The Canberra community is increasingly learning the fallacy of the ACT Government’s “zero tolerance” approach, charging unimpaired drivers with miniscule traces of cannabis in their body. [1] It is less well known that we have by far the most draconian drug driving penalties in the country. A first offender with the smallest amount of cannabis in their system will ordinarily expect a criminal conviction and loss of licence of between 6 months and 3 years. Even for younger drivers injured in accidents, through no fault of their own, convictions and licence disqualification are common.[2]
It is hard to deny the widespread use of cannabis in the ACT and elsewhere in Australia is very much a reality here to stay for the foreseeable future. Whether we respond with a “war on drugs” retribution mindsight or targeted tolerance and management is a wider reflection on our society.
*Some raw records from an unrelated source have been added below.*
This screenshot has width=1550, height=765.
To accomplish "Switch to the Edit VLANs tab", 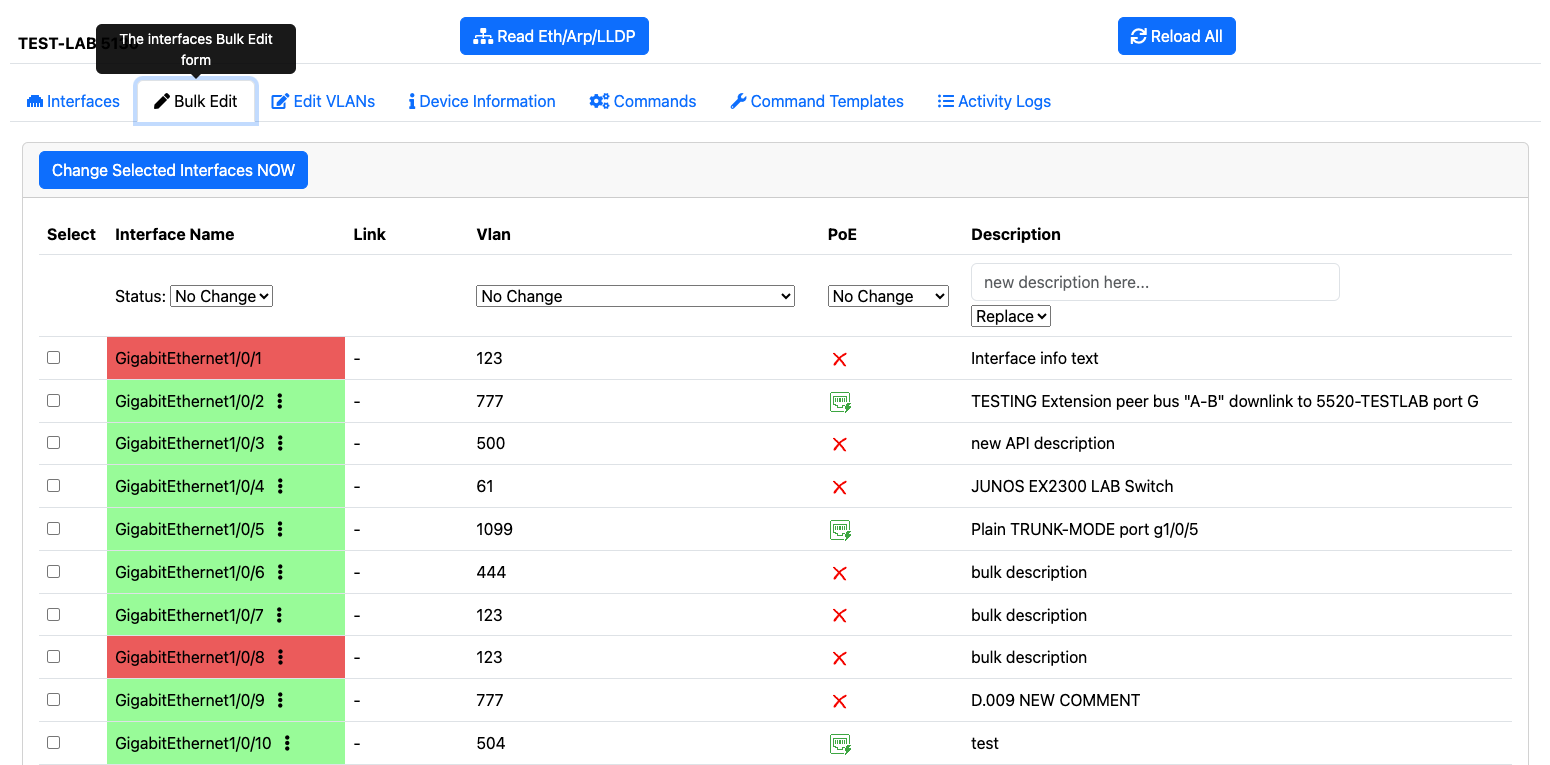I will 323,101.
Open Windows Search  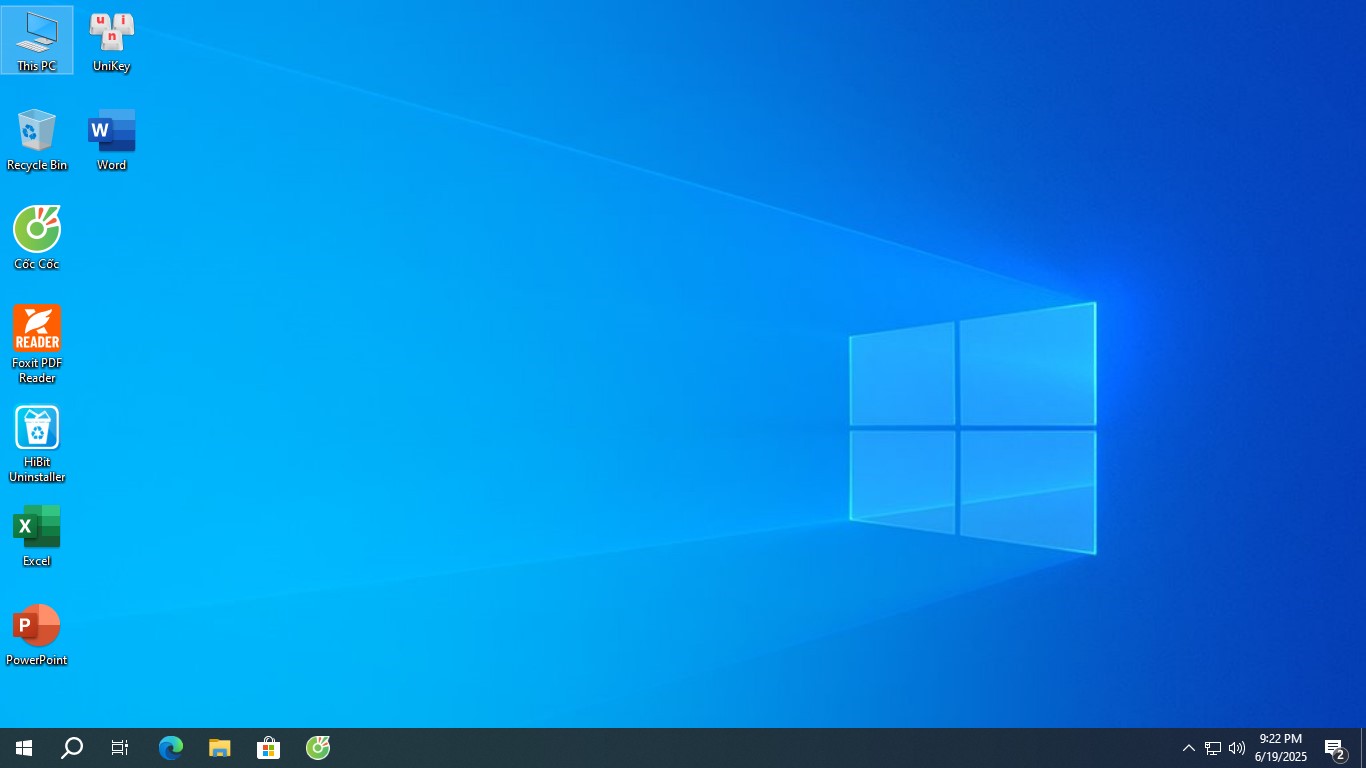(x=71, y=747)

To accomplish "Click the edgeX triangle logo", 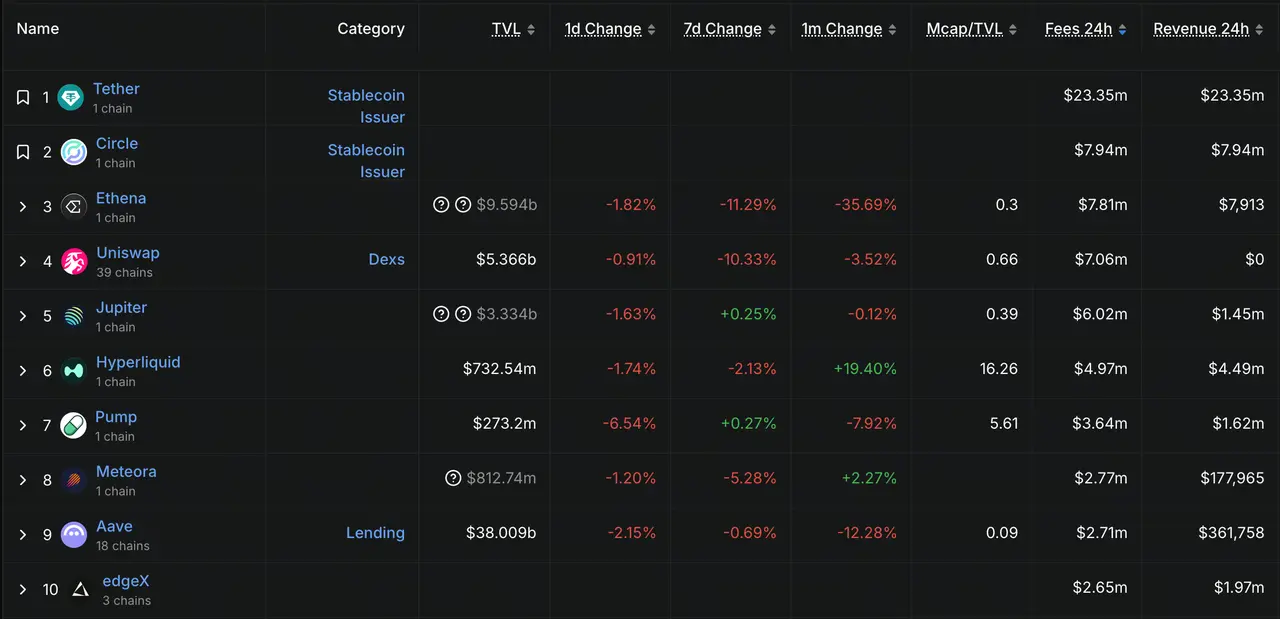I will 80,589.
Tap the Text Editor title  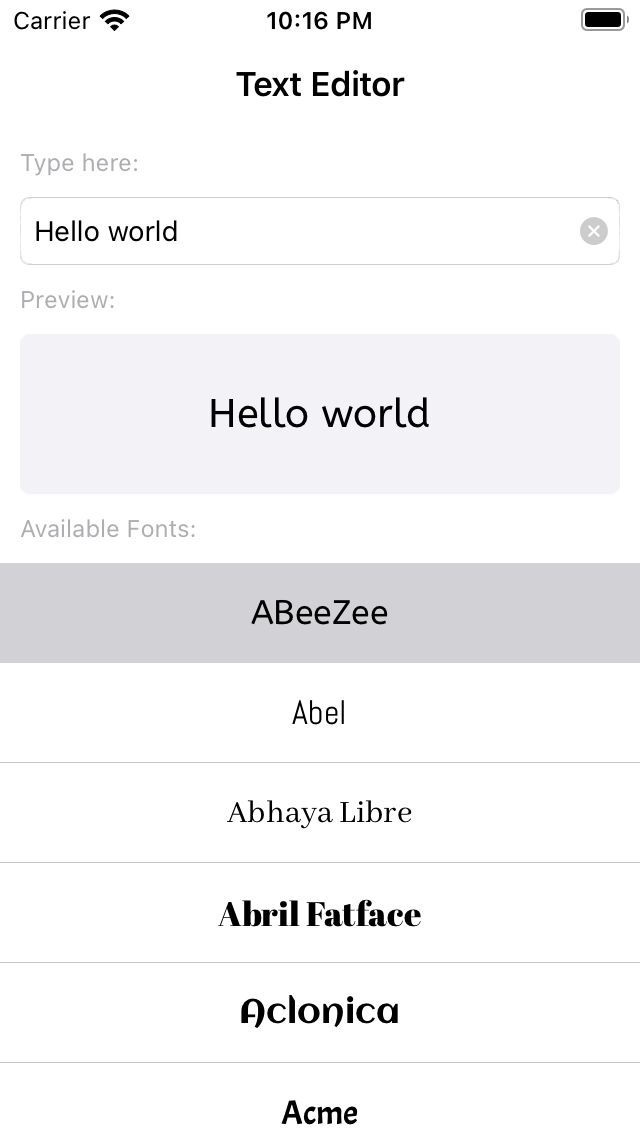pyautogui.click(x=320, y=85)

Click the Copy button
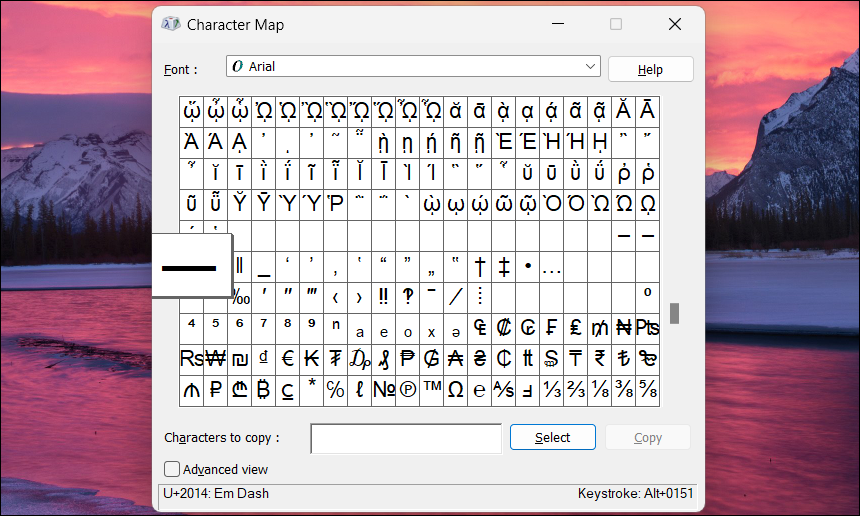click(647, 438)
For almost two decades the ACT has lead the way in progressive laws relating to what is a near decriminalisation of minor cannabis possession and cultivation. Possession of less than 50 grams of cannabis or cultivation of up to 2 cannabis plants carries a maximum penalty of $150 and can be dealt with by way of an infringement notice, akin to a speeding ticket, without going to court or having any criminal conviction recorded.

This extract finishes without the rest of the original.